Sunday, September 9, 2012

The "Business" of Government, Part One


            One of the biggest themes of the Republican campaign in this election is Mitt Romney’s alleged business acumen.  Of course, some debate his track record, and others the relevance of business skills to the presidency.  Be that as it may, I’ve been thinking about Republicans, Democrats, and business wisdom, and in the next blogs I’ll apply some of the tenets of the past decade’s biggest business book, Jim Collins’s Good to Great to the two parties. GtoG seems particularly apt, since going from good (or bad) to great is what every presidential candidate promises he’ll do for America.
            For the unfamiliar, Collins’s Good to Great followed a number of businesses that had made a leap from average to dominant in their fields, paired with similar companies that had not leapt forward, (e.g. Walgreens vs. Eckerd, Circuit City vs. Silo).  His research team found certain characteristics that they believe consistently distinguished such companies. 
            The first of these I’ll consider is “First Who…Then What.”  The idea is that great companies put together the right team of people and only then decide new directions for the company.  The popular phase that captures this theme is “getting the right people on the bus.”  So I decided to choose one particular seat on the bus –the relief driver, so to speak – the Vice Presidents and VP candidates of the two major parties.
            In my lifetime (which I’ll stretch to include prenatal life, to be fair to Republicans), the two parties have put forth 25 candidates for the position (besides those three who have stepped up after deaths or resignations): 11 Republicans and 14 Democrats.   Here they are:

Republican VPs                                                Democratic VPs
Richard Nixon                                                Harry Truman
Spiro Agnew                                                   Alben Barkley                                   
George H.W. Bush                                          Lyndon Johnson
Dan Quayle                                                     Hubert Humphrey
Dick Cheney                                                   Walter Mondale
                                                                        Al Gore
                                                                        Joe Biden

Republican Candidates                                    Democratic Candidates
Earl Warren                                                       John Sparkman
Henry Cabot Lodge, Jr.                                     Estes Kefauver
William E. Miller                                              Ed Muskie
Bob Dole                                                           Sargent Shriver
Jack Kemp                                                        Geraldine Ferraro
Sarah Palin                                                        Joe Lieberman
                                                                          John Edwards

Now let’s ask if these were the right people to put in the relief driver’s seat.  The first cut:
Each party has had two VPs who later ran for and won the presidency (I won’t insult you by naming them.)  The Republicans have had two VPs who lost (Papa Bush is on both lists), the Democrats three.

→ **Data section**
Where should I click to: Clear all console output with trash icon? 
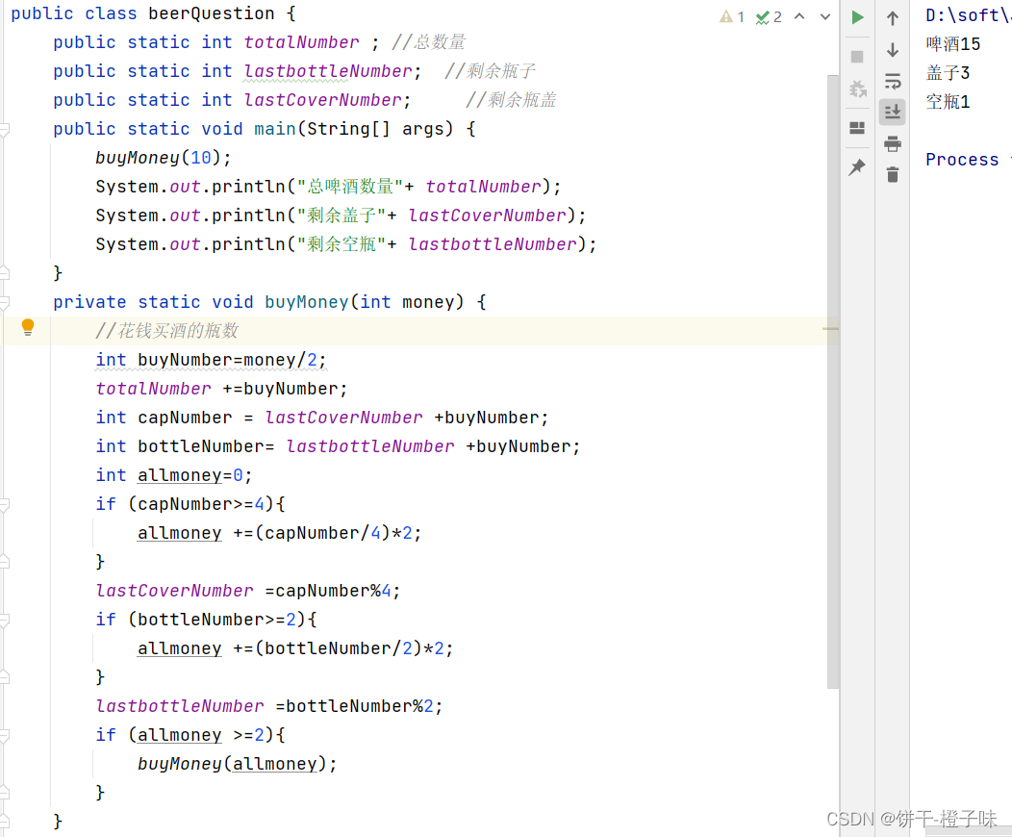[893, 176]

→ **Written task**
In the blog post on the "business" of government, which characteristic from Good to Great does the writer consider first?

→ **Task answer**
"First Who…Then What," the idea that great companies assemble the right team of people before deciding new directions.